Eventually, in 2012, Wilmut retired and just six years later he was diagnosed with Parkinson's disease. He had known for some time before his diagnosis that he was ill but suffered a crisis when he suddenly found himself unable to move while walking his dog. He became a patron of a research programme developing novel therapies to slow the progression of the disease. He told The Times that he was ‘happy to act as a guinea pig and either donate tissue or try new treatments.’ Poor Ian, he admitted that he struggled to come to terms with the condition and its seemingly endless regime of drug-taking.

He experienced moments of frustration when he wanted ‘to kick the furniture’ and his diagnosis brought him a sense of his own mortality. He explained, ‘With these serious conditions I rather get the impression that the first question people ask is, ‘How long have I got?’ ‘My doctor didn’t wait for me to ask, he said, “Ten, 15 years. It’s not bad. You can have a lot of fun in ten or 15 years.” In the end he had only five.

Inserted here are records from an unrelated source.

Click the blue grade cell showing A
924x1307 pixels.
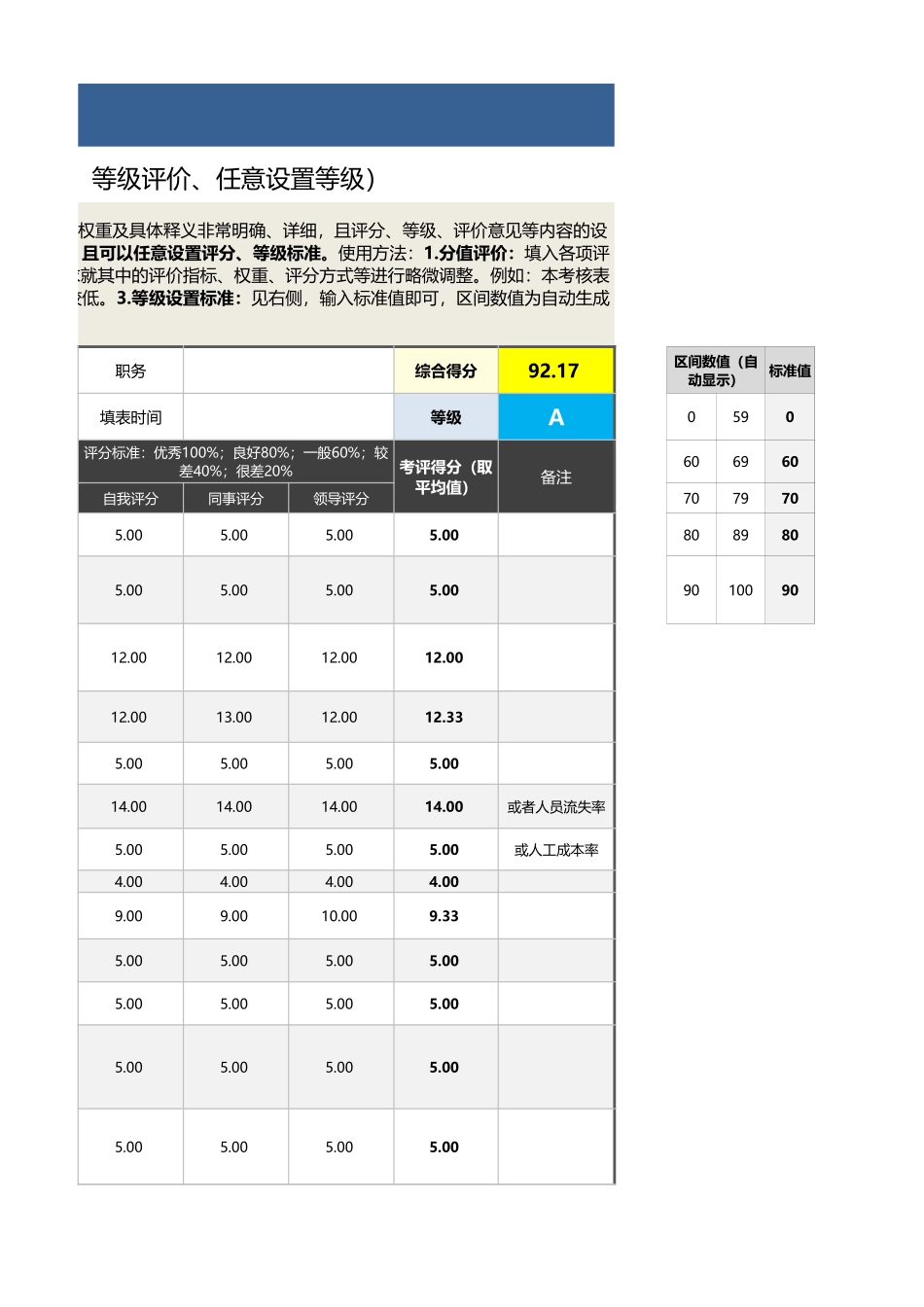555,416
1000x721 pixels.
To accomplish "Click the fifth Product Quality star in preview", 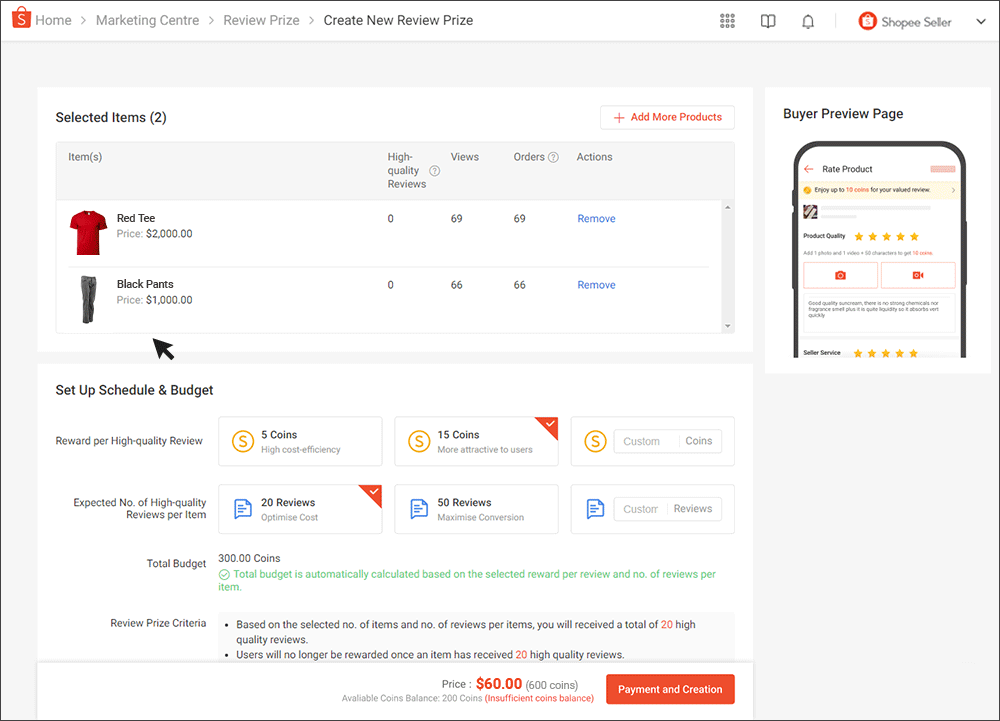I will click(x=914, y=236).
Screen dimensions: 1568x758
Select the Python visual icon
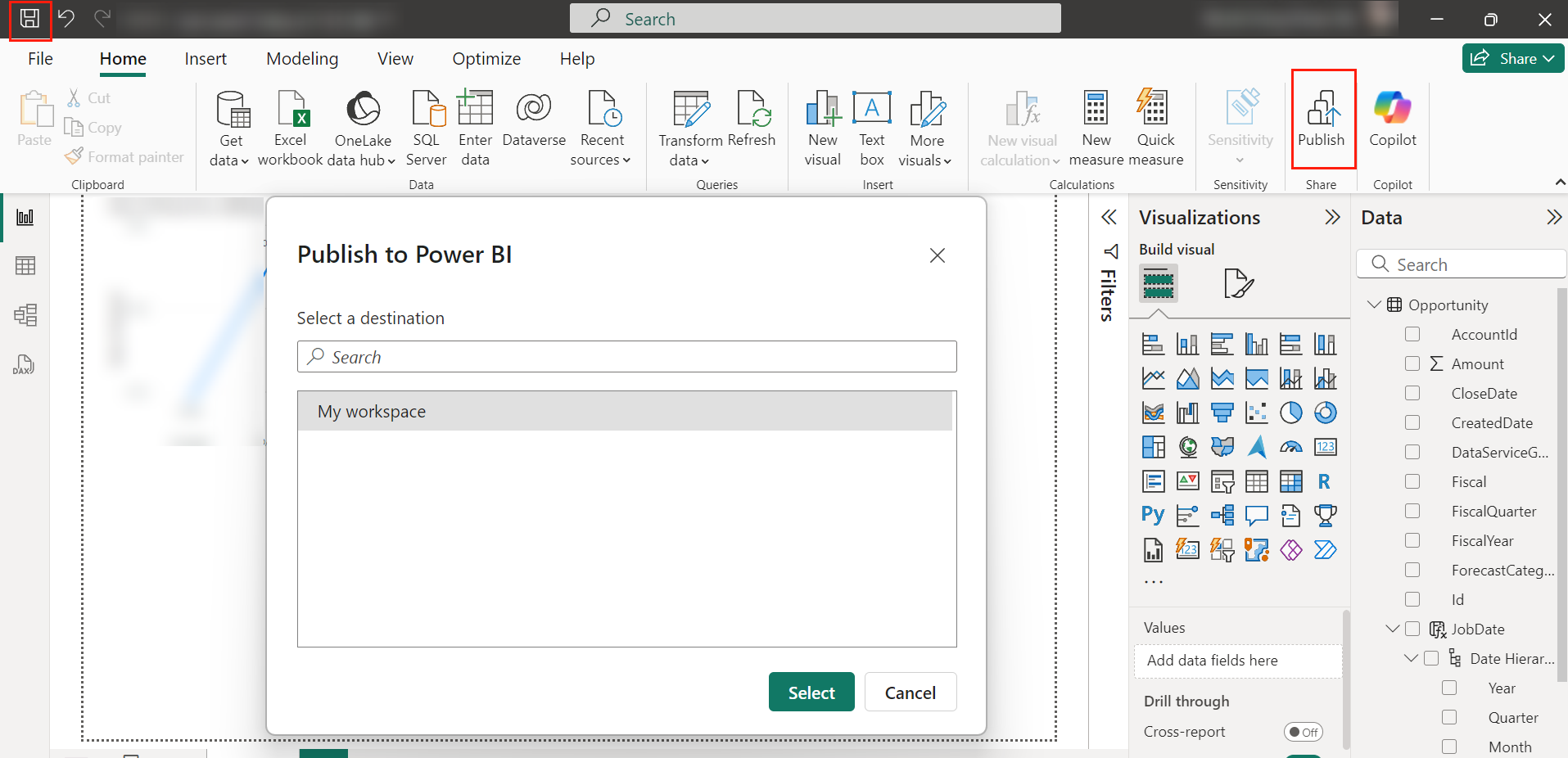1153,515
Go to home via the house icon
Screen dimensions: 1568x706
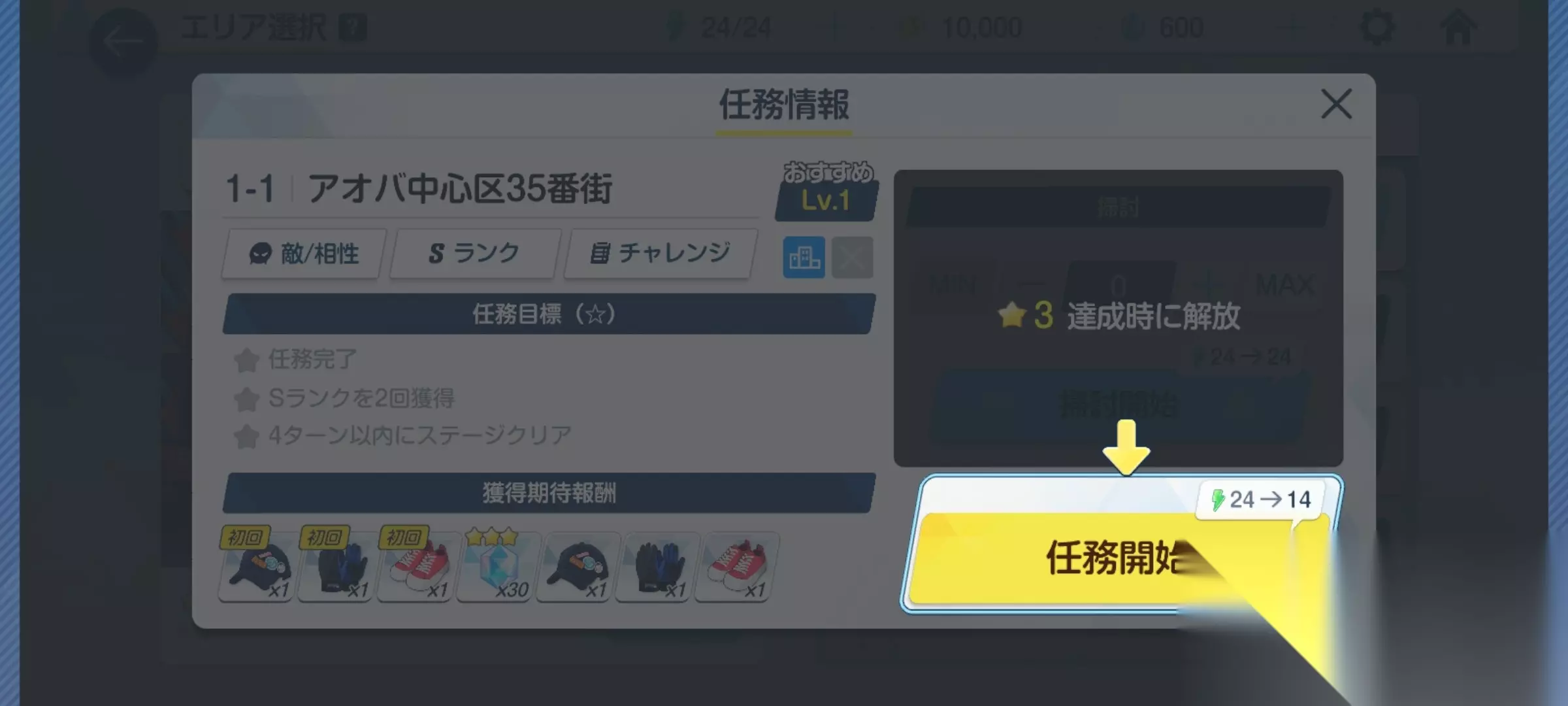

Ian Wilmut was a modest and self-effacing man. He declined to be present at the birth of Dolly and was instead digging in his garden. He was appointed OBE in 1999 and elected a Fellow of the Royal Society in 2002 and knighted in 2008. He is survived by his second wife, Sara Haddon, whom he married in 2017. He met his first wife, Vivienne (née Craven), while at school. She predeceased him in 2015 after a 48-year marriage. He is also survived by their daughters, Helen and Naomi, and a son, Dean, who was adopted on the statistical calculation that he and Vivienne could not know how many more girls they might produce before they had a boy. Slightly weird, but essentially sweet.

Sleep, balm of hurt minds
The lifestyle sections of newspapers, magazines and TV programmes are littered with items about the essentialness of sleep and how to get it. Insomnia is like a modern-day plague but even in Shakespeare’s day the benefits of a good night’s sleep were recognised –
‘Sleep that knits up the ravell’d sleeve of care,’
The death of each day's life, sore labour's bath,
Balm of hurt minds, great nature's second course,
Chief nourisher in life's feast.’
Macbeth, Act 2, Scene 1.

Sleep has a profound impact on human health – it improves attention, memory, emotional regulation and work performance, and it reduces the risk of disease. Are you getting enough? Over the past few decades, the amount of sleep that people get has declined substantially. A 2017 study of some 690,000 children from 20 countries found that nightly sleep duration fell by more than an hour from 1905 to 2008. Nearly one-third of adults in the United States sleep for less than six hours per night. So, is it modern-living patterns, digitalization, globalization and social media that are making people squeeze more into their day at the expense of sleep?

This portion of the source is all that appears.